Hi, I've run both the .cu code and .cuf code for this example. The .cu code runs as is and gives the proper result, however the .cuf code returns 2.00000. I'm new to CUDA and am wondering if you have any idea why the results are different? The machine I'm using does have 2 gpus installed.

From pgforums... Pascal GPUs need to explicitly generate binaries from cuda-8.0... See link for solution, if interested.
https://www.pgroup.com/user...

What about freeing allocated memory?
I'm beginner in CUDA C, but I think you should free requested memory, formally.

Hi Jacek, great point. I corrected this omission in the post.

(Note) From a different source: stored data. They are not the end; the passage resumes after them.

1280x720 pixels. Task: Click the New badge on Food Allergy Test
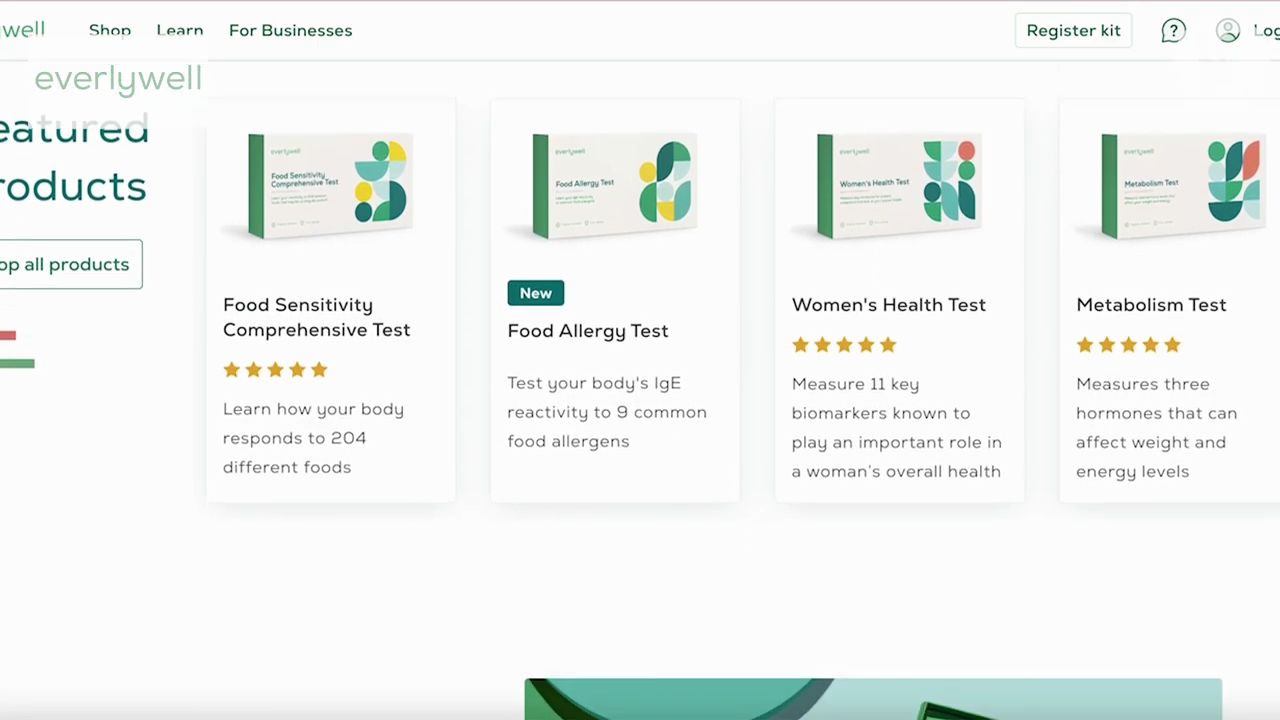pos(535,293)
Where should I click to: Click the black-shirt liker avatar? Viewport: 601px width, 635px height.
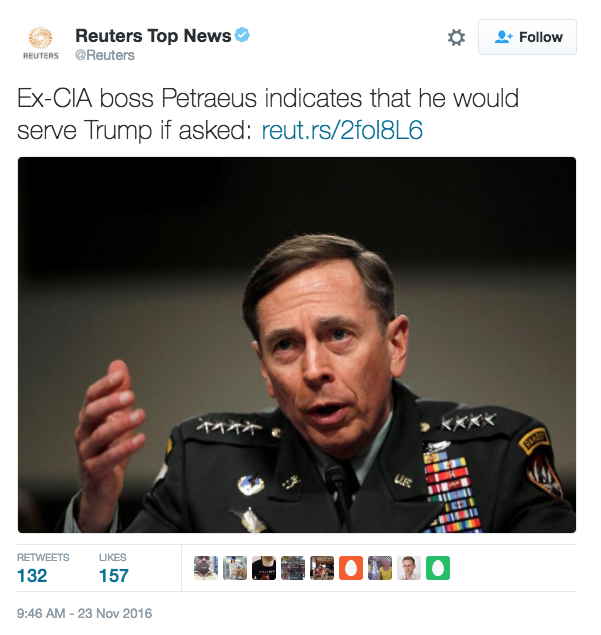tap(264, 568)
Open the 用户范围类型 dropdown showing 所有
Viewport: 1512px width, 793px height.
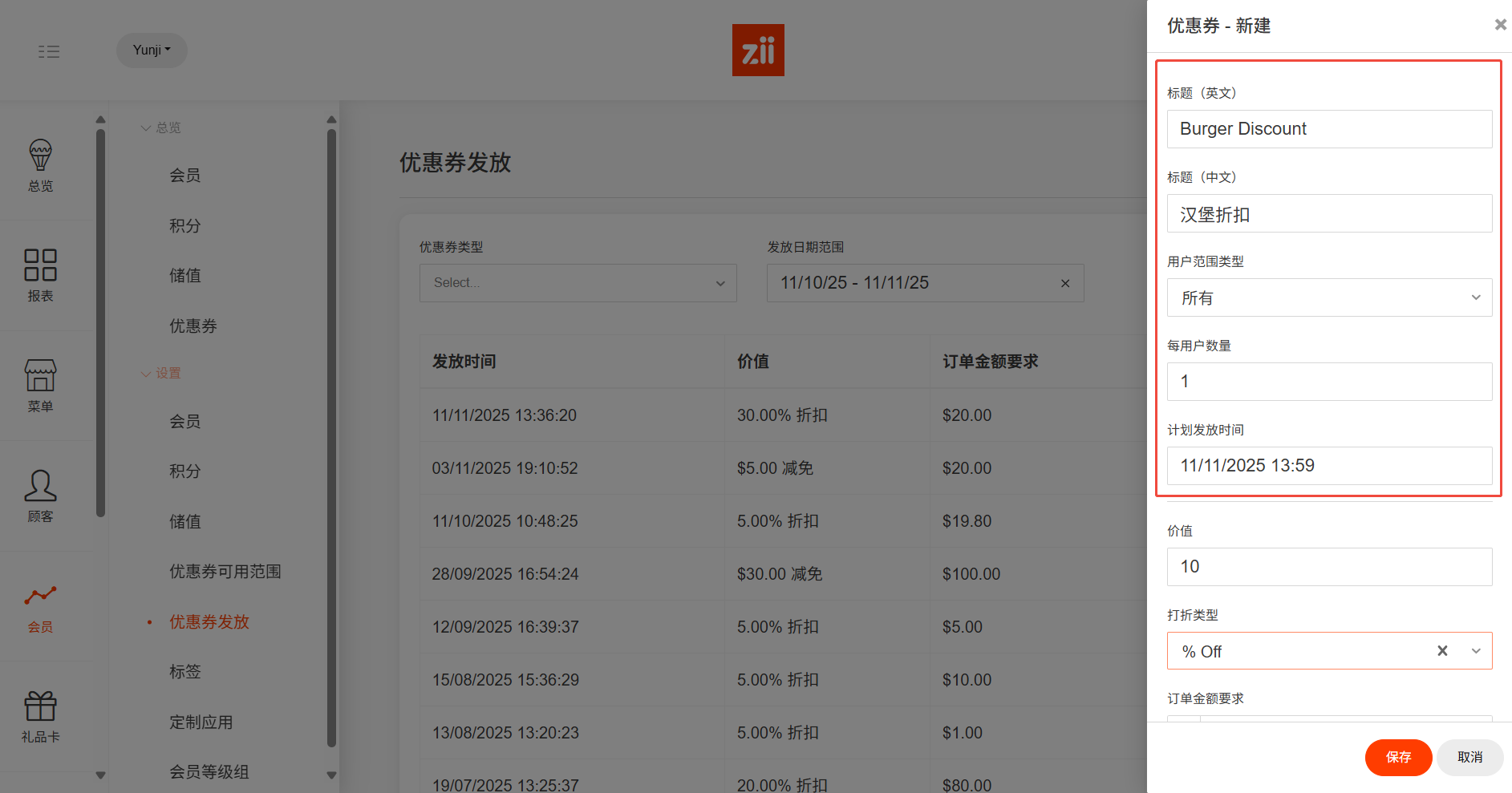click(x=1328, y=297)

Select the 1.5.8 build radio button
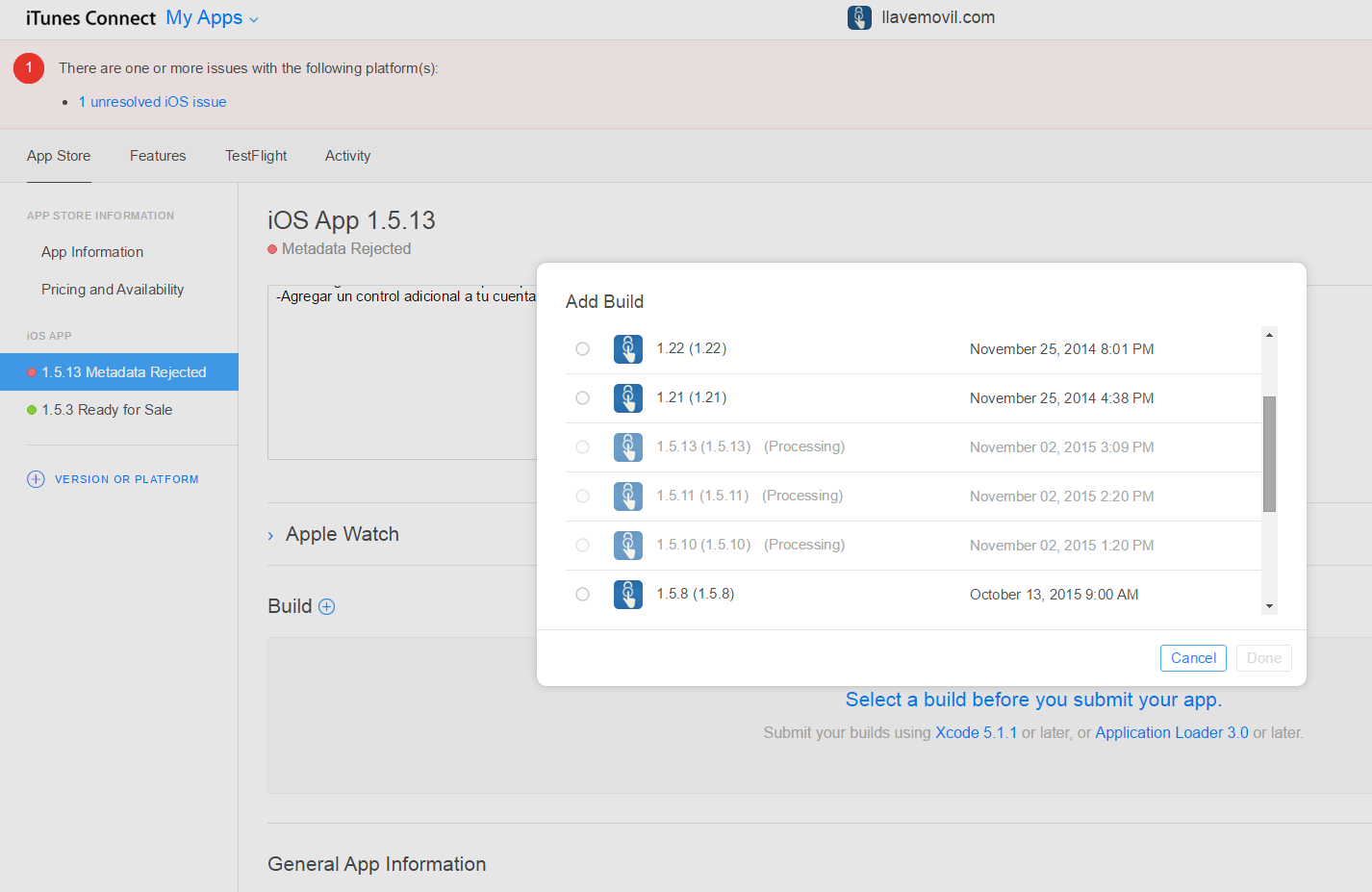[583, 595]
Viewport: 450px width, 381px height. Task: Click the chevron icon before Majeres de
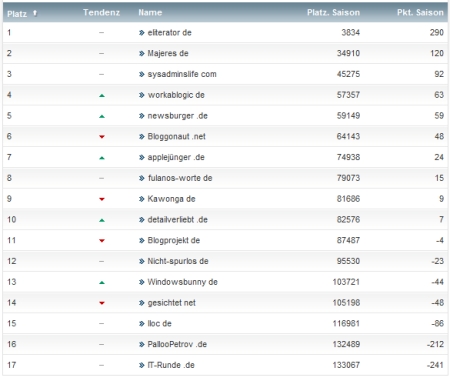pos(142,53)
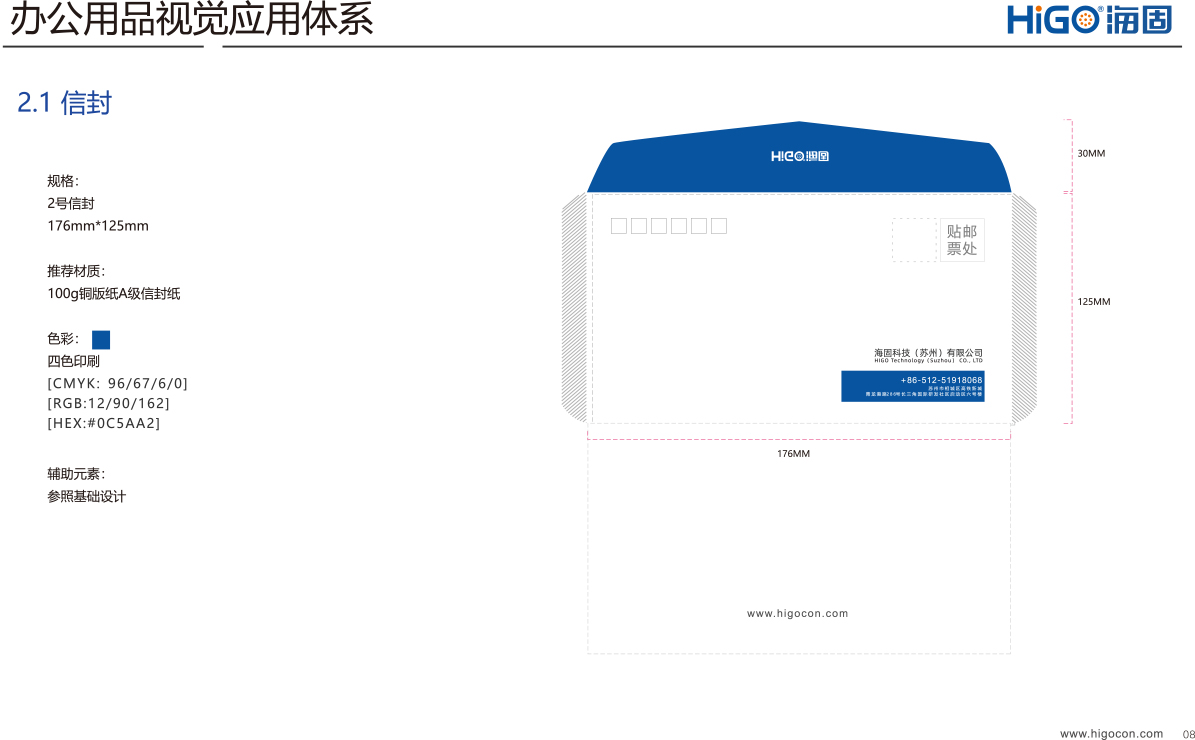Viewport: 1195px width, 740px height.
Task: Click the 30MM flap height label
Action: pos(1091,154)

I am a CUDA beginner... Thanks for the great tutorial, helped me a lot in getting started!

My question concerns the execution configuration: Out of curiosity, I am also outputting the blockIdx, blockDim and threadIdx for every thread of the saxpy kernel (added one line to void saxpy: printf("Block idx.x, dim.x, threadIdx.x: %i %i %i\n", blockIdx.x, blockDim.x,threadIdx.x);)

Now I created this output 3 times with different execution configurations:
1) above original: I get a list of 4096 rows, the second column for all rows is 256. The sum is 1,048,576 (== N, as expected).
2) configuration: saxpy<<<(N+511)/512, 512>>>(N, 2.0f, d_x, d_y); I still get 4096 rows, but this time the second column is always 512. The total number is 2,097,152.
3) configuration: saxpy<<<(N+127)/128, 128>>>(N, 2.0f,
d_x, d_y); I still get 4096 rows, but this time the second column is
always 128. The total number is 524,288.

I don't understand... Why is the total number of threats always 4096, but the total product of dimension*threads is not preserving N in all three cases?

Also, in the follow-up post (on measuring), the integer division of the execution configuration is changed from /256 to /512, but the comment line still reads "SAXPY on 1M elements". What am I missing?

I think if you look at your code carefully you'll discover that each example is actually trying to print N (= 1M) lines. But you are running up against the printf FIFO default size of 1 MB and getting many fewer than that printed. If you call cudaDeviceSetLimit(cudaLimitPrintfFifoSize, X); for some large value of X you'll get more, but you may instead want to limit it to only print the first thread of every block instead ("if (threadIdx.x == 0)").